There is a time for everything,
And a season for every activity under heaven.
There was a time in Viet Nam when country dishes couldn’t be found on respectable restaurant menus in urban centres.
But this is no longer true.
In fact, many restaurants are cashing in on Vietnamese looking to get a little old fashioned cooking known as đặc or specialties.
Originally, the term was used to denote particular dishes or products from specific regions according to the Dao Duy Anh Vietnamese Dictionary. One could call cinnamon grown in Thanh Hoa Province, oranges native to Vinh, glutinous griddle-cakes prepared in Quan Ganh or even shrimp paste produced in Hue dac san.
Using this term in a restaurant is a recent trend, if I’m not mistaken. At least I don’t remember roast duck, the pride of Tu Hung Lau Restaurant, being called a speciality 50 years ago. Neither was the incomparable pho served along Bronze Street or the delectable stuffed pancakes available only on Cathedral Street.
According to my history books, the new meaning of dac san was imparted during a time of social change in the north when people could only get food from ration centres run by the State.
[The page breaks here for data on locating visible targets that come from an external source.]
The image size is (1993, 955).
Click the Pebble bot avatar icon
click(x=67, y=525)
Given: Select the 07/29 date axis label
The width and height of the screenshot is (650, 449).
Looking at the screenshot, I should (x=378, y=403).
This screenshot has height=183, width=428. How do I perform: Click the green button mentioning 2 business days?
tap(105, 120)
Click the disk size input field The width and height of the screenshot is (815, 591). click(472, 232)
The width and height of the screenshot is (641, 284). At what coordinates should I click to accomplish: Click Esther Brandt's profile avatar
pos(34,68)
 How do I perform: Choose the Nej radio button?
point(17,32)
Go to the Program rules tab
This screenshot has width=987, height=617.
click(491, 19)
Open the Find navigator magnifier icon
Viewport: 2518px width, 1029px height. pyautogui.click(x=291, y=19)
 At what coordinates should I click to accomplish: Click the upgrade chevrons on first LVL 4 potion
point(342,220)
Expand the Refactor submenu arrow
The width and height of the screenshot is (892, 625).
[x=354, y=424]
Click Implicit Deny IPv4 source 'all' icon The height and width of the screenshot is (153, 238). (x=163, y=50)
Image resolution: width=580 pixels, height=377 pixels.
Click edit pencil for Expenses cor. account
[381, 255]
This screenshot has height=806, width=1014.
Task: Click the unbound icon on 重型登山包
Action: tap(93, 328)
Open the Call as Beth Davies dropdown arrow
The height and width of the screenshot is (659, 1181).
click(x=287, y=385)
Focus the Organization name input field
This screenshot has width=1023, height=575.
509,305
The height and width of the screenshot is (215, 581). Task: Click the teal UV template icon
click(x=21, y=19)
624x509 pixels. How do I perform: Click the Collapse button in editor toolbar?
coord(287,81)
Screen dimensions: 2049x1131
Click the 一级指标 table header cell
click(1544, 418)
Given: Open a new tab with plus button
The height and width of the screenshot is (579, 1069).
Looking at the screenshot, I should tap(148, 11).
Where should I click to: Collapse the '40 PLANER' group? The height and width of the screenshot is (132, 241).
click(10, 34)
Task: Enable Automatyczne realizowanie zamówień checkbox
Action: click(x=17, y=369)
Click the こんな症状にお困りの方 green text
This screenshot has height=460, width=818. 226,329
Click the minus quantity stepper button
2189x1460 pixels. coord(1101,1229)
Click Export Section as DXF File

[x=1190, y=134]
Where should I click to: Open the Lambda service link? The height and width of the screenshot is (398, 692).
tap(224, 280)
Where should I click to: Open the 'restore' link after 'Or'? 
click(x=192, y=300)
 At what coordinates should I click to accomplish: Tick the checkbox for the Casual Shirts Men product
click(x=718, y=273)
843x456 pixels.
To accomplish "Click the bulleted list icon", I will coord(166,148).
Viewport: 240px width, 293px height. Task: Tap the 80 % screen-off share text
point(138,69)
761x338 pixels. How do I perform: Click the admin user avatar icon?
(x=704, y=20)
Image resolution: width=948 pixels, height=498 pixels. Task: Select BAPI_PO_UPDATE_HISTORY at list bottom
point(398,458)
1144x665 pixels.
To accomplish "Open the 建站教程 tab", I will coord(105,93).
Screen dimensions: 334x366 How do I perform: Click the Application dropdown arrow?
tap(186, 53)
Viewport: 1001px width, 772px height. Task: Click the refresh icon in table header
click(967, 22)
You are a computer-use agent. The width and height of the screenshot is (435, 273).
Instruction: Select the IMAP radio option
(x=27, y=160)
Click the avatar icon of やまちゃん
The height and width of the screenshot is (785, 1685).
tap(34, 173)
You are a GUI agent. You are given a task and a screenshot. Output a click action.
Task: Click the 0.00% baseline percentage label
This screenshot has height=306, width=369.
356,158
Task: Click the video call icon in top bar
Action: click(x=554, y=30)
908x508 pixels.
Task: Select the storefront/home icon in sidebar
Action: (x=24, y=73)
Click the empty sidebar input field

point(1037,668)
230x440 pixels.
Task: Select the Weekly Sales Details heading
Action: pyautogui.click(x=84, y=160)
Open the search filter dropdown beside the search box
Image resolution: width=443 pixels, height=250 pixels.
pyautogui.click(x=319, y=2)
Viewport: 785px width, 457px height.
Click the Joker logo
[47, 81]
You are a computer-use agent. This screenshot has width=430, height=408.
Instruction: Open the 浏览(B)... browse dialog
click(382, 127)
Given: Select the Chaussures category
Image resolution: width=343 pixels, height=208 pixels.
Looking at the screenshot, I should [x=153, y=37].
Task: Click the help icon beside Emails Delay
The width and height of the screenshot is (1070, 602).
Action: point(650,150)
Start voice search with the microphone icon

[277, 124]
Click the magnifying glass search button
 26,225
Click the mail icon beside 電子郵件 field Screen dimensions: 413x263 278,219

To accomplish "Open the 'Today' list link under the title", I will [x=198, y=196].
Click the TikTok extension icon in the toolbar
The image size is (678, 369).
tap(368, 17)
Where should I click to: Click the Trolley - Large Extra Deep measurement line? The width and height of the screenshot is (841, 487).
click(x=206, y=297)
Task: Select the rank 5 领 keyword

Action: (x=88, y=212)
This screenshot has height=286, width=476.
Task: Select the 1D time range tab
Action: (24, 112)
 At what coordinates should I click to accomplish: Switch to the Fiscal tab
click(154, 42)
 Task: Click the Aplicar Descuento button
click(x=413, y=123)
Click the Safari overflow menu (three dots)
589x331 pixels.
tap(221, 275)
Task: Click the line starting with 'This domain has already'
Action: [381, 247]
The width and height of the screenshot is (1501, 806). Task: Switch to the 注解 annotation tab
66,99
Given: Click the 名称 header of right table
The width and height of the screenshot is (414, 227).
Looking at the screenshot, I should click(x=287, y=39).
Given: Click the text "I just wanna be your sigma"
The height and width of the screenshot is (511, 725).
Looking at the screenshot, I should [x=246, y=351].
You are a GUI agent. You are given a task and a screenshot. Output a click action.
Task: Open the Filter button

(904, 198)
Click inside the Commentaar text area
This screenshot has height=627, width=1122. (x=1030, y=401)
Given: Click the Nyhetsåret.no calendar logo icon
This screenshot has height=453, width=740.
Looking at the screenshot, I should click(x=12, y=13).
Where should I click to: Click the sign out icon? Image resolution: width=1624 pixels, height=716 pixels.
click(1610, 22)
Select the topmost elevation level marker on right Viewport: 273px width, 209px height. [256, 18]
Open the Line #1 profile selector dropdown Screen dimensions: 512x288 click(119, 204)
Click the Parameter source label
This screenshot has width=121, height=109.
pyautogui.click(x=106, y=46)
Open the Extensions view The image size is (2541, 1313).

In the wake of doi moi, renewal process, adopted by Viet Nam in 1986. life began to improve and eateries opened up everywhere.
Northerners could now eat and drink to their hearts content, as their southern brethren were wont. It was then, during this time of celebration and abundance, that traditional dishes, known as dac san, made their way into modem restaurants.
First to hit the menu were spring rolls, imperial pate and bird’s nest soup. Next came steak using imported Australian beef, pizza, Russian salads, Cantonese noodles and other international specialties once only available to a few, well-off folk.
Chefs and cooks began to mix ingredients that had never been combined before. Spring rolls could now be served with mustard instead of the traditional nuoc mam, fish sauce. Pho, a dish that used to be unique to each street comer became standardised.
"It’s stupid to pay triple for a bowl of industrialised pho" complained a friend from Berlin who came for a visit.
In a time of plenty, the coming of country foods is a welcome sign because of their hearty flavours that are devoid of fast food and western influences.
Plain, simple dishes farmers consume daily are now advertised as specialties. One can sample rice, boiled or picked vegetables, fish, shrimp, paddy crabs, clams or mussels just about anywhere.
Rice, cooked in a small clay pot, retains all its natural flavour and the slightly burned layer at the bottom is quite tasty because of its crispiness.
One restaurant offers a side dish consisting of butter-fried paddy crabs a long with banh da, roast pancakes. Another favourite dish for Hanoians is boiled cabbage seasoned with a pasty mixture of fish sauce and duck eggs. This, accompanied by nom, assorted bitter-sweet vegetables and banana flowers, is pleasing for even the most difficult palate.
Given time, these popular dishes from humble roots may someday be included in foreign dictionaries just as pho, nom and nuoc mam already are and be identified with Vietnamese culture everywhere.